(Input material):
● ● ● ●

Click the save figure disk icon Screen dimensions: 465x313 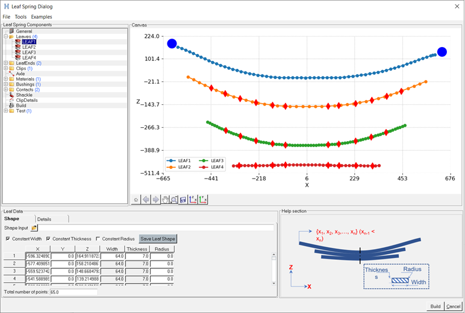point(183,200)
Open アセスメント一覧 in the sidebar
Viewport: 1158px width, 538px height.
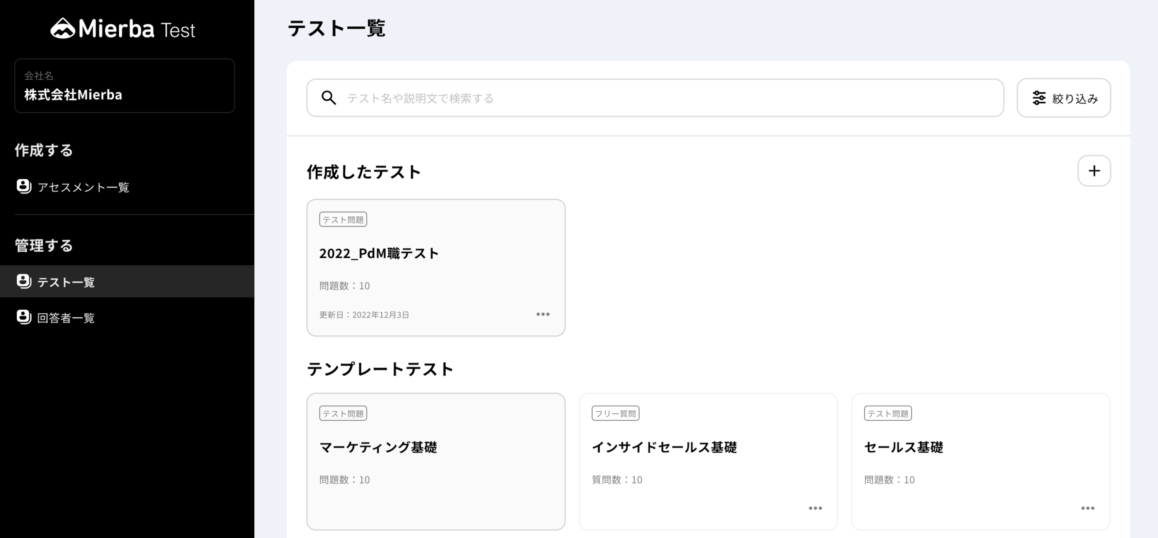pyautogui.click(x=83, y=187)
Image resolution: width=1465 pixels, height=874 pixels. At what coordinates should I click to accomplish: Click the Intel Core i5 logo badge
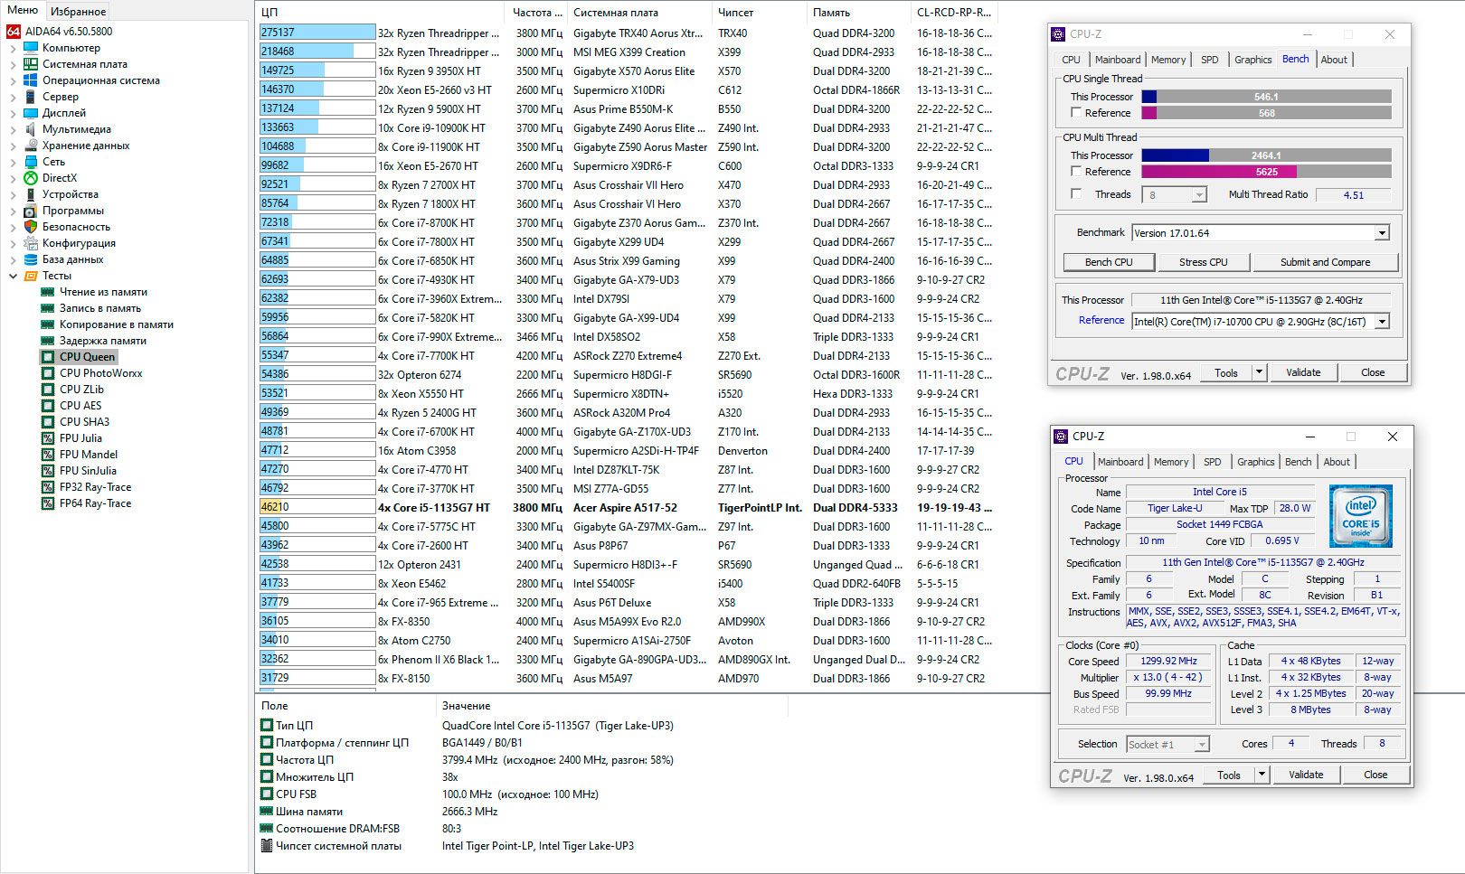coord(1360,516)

● ● ● ●

(Goal of the exercise):
Please return the entries word for word, from the line containing "Open アセスメント一覧 in the sidebar" through the end of the entries, with both ends included. Leave the pictures out of your answer.

(Answer to the task):
Open アセスメント一覧 in the sidebar
Viewport: 1158px width, 538px height.
pyautogui.click(x=83, y=187)
Image resolution: width=1465 pixels, height=874 pixels. At what coordinates should I click to accomplish: Click the Intel Core i5 logo badge
coord(1360,516)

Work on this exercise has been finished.